> Required tasks
1 – According to the LA County COVID-19 report, what percentage of the people who died had underlying health conditions?
2 – Extract the passage of the LA County COVID-19 report starting with "In total there" and going on through "to other groups.".

> Source document
* * * * *

The LA County Department of Public Health has confirmed 56 new deaths and 1,541 new cases of the Coronavirus on Monday. This is the highest number of new cases reported to date.
“To all of you who are facing a future without loved ones who have passed away from COVID-19, we are deeply sorry for your loss. You are in our thoughts and prayers every day,” said Barbara Ferrer, Director of Public Health. “In Los Angeles County, we have many residents that are at very high risk for becoming infected with COVID-19 and becoming seriously ill from the virus, and this is reflected in our case numbers, the number of people who are hospitalized, and the number of people who have died from COVID-19. We continue to prioritize the need for more intensive efforts to expand testing, treatment, and prevention strategies for these residents.”
To date, Public Health has identified 22,485 positive cases of COVID-19 across all areas of LA County.
In total there have been 1,056 fatalities.
Ninety-two percent of the people who died had underlying health conditions.
Of those who died, information about race and ethnicity is available for 977 people (99 percent of the cases); 38 percent of deaths occurred among Latinx residents, 28 percent among white residents, 18 percent among Asian residents, 14 percent among African American residents, 1 percent among Native Hawaiian/Pacific Islander residents and 1 percent among residents identifying with other races. African Americans, Native Hawaiian/Pacific Islander, and people living in communities with high levels of poverty continue to have the highest rate of death per 100,000 people for COVID-19 when compared to other groups.

* * * * *

> Records taken from a dataset
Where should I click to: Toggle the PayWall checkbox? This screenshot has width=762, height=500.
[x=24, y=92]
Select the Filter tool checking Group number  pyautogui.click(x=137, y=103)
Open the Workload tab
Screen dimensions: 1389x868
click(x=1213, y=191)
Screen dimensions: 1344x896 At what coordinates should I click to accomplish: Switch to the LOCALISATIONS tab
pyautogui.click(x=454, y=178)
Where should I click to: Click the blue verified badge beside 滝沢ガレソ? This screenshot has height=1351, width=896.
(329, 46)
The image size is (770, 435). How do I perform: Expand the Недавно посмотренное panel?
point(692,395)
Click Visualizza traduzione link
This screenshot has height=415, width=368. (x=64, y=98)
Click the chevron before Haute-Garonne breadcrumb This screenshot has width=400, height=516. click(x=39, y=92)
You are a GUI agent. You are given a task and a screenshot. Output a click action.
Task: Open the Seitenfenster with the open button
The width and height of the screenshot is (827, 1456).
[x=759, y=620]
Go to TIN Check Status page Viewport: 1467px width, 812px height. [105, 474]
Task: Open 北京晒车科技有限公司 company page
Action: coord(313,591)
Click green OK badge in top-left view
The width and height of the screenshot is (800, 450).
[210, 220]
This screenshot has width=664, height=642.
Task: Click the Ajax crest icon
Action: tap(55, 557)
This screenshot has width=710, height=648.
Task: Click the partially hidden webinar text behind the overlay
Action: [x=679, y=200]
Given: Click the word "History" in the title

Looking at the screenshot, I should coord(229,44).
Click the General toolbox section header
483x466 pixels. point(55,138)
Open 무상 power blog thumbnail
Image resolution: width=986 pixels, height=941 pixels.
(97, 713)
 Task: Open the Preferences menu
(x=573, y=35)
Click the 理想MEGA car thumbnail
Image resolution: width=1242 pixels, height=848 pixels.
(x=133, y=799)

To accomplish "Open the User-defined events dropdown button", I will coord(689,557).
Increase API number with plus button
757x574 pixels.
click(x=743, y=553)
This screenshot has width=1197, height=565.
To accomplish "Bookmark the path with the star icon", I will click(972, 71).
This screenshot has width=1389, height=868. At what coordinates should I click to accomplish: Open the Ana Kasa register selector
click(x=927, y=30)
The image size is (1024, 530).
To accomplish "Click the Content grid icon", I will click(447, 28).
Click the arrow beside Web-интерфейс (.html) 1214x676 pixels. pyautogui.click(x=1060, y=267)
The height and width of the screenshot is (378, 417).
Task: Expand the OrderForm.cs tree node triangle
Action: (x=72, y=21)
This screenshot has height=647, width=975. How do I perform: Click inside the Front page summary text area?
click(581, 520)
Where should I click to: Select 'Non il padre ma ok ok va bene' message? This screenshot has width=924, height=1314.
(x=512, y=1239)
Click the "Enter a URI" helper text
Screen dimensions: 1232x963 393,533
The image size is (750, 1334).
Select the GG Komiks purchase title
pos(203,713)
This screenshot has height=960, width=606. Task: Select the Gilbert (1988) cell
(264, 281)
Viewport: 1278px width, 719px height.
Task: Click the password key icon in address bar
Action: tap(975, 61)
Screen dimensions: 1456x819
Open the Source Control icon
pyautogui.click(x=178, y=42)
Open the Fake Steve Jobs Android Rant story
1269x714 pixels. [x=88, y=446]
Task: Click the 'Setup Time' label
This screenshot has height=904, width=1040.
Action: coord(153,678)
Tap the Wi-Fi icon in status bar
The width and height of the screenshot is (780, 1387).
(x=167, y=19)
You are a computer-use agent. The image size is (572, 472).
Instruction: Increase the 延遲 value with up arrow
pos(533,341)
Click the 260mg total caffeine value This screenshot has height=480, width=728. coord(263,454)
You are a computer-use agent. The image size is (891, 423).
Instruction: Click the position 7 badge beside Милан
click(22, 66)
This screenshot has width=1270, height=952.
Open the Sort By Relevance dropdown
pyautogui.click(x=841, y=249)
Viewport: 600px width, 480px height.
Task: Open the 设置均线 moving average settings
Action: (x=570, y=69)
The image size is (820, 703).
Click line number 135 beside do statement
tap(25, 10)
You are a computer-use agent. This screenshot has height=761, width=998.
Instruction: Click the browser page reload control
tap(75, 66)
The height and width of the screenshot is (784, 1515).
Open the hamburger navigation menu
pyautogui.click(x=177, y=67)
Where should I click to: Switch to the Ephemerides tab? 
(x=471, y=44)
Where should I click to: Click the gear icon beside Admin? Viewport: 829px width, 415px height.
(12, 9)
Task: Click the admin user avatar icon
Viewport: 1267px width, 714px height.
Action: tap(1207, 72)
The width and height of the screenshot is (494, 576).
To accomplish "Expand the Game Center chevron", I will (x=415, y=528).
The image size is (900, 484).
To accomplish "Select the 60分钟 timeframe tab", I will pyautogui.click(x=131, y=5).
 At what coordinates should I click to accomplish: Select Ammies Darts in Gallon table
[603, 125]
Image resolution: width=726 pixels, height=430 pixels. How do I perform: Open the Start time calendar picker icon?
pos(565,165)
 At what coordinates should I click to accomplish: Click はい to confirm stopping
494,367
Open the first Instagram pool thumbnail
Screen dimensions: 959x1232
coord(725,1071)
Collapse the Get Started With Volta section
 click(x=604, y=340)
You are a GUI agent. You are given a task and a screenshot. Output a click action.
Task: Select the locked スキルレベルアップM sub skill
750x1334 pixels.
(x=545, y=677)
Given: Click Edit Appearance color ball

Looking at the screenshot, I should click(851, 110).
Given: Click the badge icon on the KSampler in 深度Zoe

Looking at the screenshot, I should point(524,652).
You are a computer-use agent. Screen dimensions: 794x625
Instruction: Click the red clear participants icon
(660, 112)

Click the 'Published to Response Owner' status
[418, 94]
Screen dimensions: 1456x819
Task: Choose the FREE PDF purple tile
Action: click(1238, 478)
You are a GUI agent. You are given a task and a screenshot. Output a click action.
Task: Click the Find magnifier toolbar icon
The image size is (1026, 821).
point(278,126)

* * * * *

> Results of the exercise
1 – Ninety-two percent.

2 –
In total there have been 1,056 fatalities.
Ninety-two percent of the people who died had underlying health conditions.
Of those who died, information about race and ethnicity is available for 977 people (99 percent of the cases); 38 percent of deaths occurred among Latinx residents, 28 percent among white residents, 18 percent among Asian residents, 14 percent among African American residents, 1 percent among Native Hawaiian/Pacific Islander residents and 1 percent among residents identifying with other races. African Americans, Native Hawaiian/Pacific Islander, and people living in communities with high levels of poverty continue to have the highest rate of death per 100,000 people for COVID-19 when compared to other groups.